Polar Bear Club – Clash Battle Guilt Pride (Bridge Nine)
We’ll start out by saying I don’t like this band. Given that, there are some things I like ABOUT the band. The song structures and even vocal delivery (in the less high-pitched ranges) are good, and the band knows how to write hooks that are almost pop punk without actually being that squeaky clean. The riffage in the verses is engaging, but the overall package just doesn’t appeal to me. This is the band’s third full-length, following 2009’s Chasing Hamburg.
Primus – Green Naugahyde (Prawn Songs/ATO)
Primus’s first new album since 1999’s Antipop. Featuring former drummer Jay Lane (who really only played for a brief period in the ‘80s) and Larry LaLonde on guitar and vocals, Les Claypool has stated that this album sounds similar to early material from the band, such as 1990’s Frizzle Fry. Primus make some pretty entertaining alternative metal, and this release should be an awesome listen.
So Many Ways – So Many Ways (Mightier Than Sword)
Quick, think of what the most annoying emo screamo band you can imagine sounds like.
The Devil Wears Prada – Dead Throne (Ferret)
While TDWP’s metalcore attack is tight and proficient, the band’s vocals are just too much for me. The harsh, raspy screams used during their verses are tolerable in light of the other musicians’ abilities, but then the chorus hits and it’s game over, man. TDWP are a band I’ve been ignoring for a while, seeing their awful band name attached to tours and drawing comparisons to bands I absolutely cannot stand, but I do have to admit the band has a great backing section. This is TDWP’s fourth release, and their second for Ferret Music.
Untimely Demise – City Of Steel (Sonic Unyon Recording Company)
This is some seriously sweet blackened thrash. This is the Saskatchewan crew’s debut effort, and they are impressive as hell. They play a great style of thrash, but on top of that, the leads and solos on these songs are definitely something to take notice of. Sonic Unyon is a small label for sure so this may be difficult to find, but definitely seek it out.
Vader – Welcome To the Morbid Reich (Metal Blade)
Vader have been delivering their brand of death metal for a while now, and they’re not a band that would come out of left field with something that completely betrays fans of their earlier work (like, say, Morbid Angel). Welcome To The Morbid Reich features Vader doing what they’ve always done: playing death metal, and playing it right. It’s not breaking barriers for the genre, but fans of straight death now have new music to crank.

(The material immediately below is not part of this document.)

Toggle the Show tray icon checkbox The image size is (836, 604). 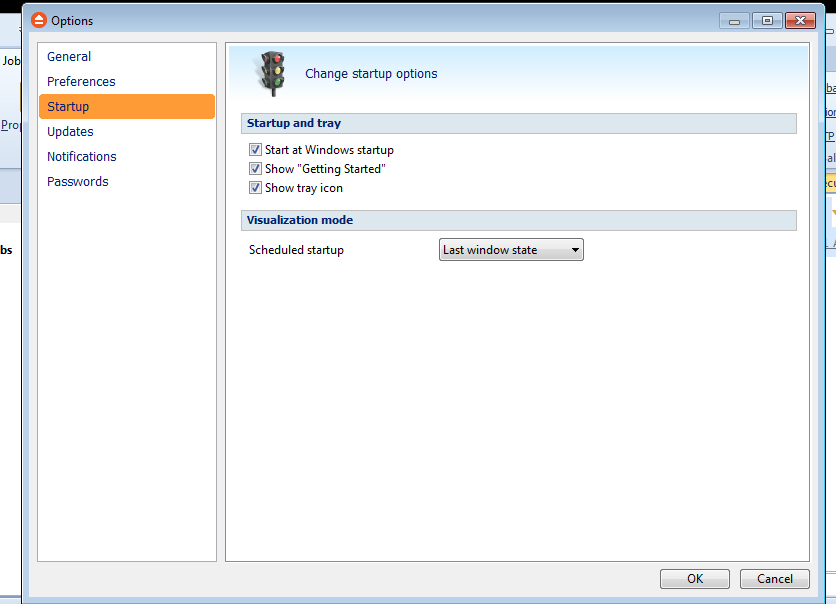255,188
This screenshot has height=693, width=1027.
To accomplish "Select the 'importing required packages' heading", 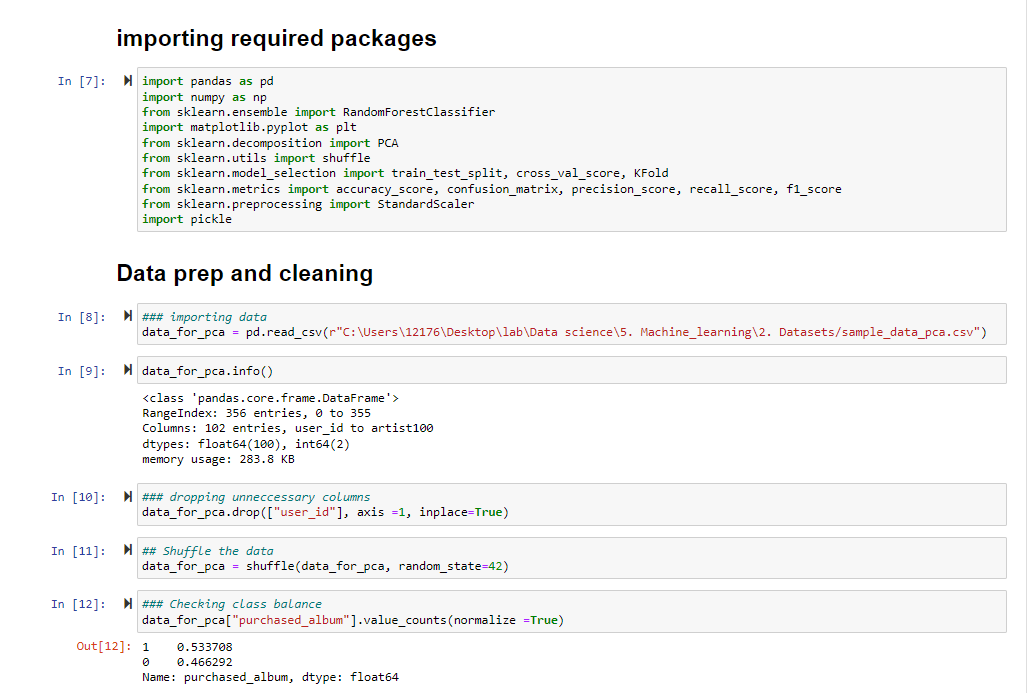I will (x=277, y=38).
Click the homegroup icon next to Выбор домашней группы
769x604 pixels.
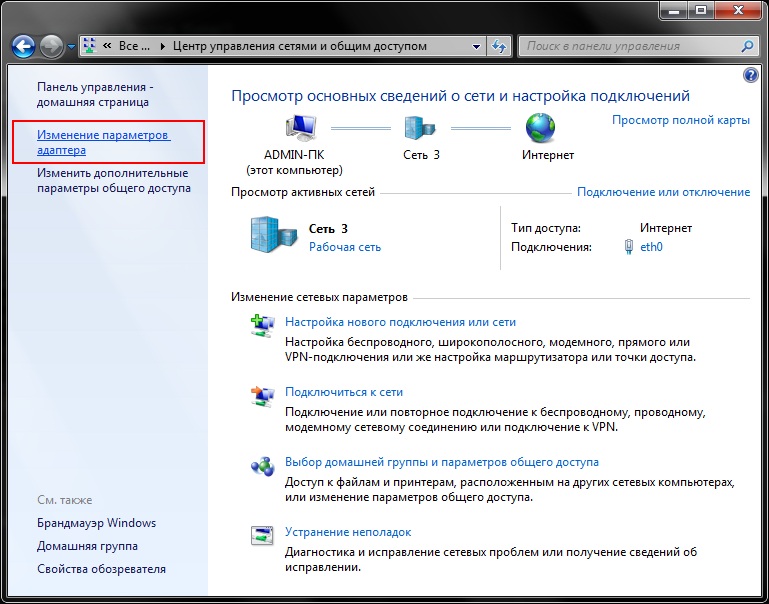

We Came As Romans – Understanding What We’ve Grown To Be (Equal Vision)
We Came As Romans seem to be two bands superimposed onto the same track. Their tough-guy hardcore bit wears out its welcome quick, but then one completely bipolar shift later you have an extremely produced, melodic clean-signing chorus, then back again. In any event, I dislike both of these sides, and this is a record I won’t be listening to again.
Wolves In The Throne Room – Celestial Lineage (Southern Lord)
Atmospheric, moody and epic black metal is what WITTR do best, as evidenced by their previous output. This, the first since 2009’s Black Cascade, sees them continue to put their own spin on black metal, delving into long folk-like passages and heavy use of synth. The band definitely sets their own course and does their own thing, and it’s done to great effect on this record.
Wolves Like Us – Late Love (Prosthetic)
This Norwegian crew already released Late Love earlier this year on their side of the globe, and now we get this release stateside. Wolves Like Us play a sort of punk/hardcore that strips away many of the edgier parts of the sound. As a result it feels like these songs are really holding back, which is not to say they aren’t good, you just leave the music with a sense of wanting a little more. This is the band’s second stateside release.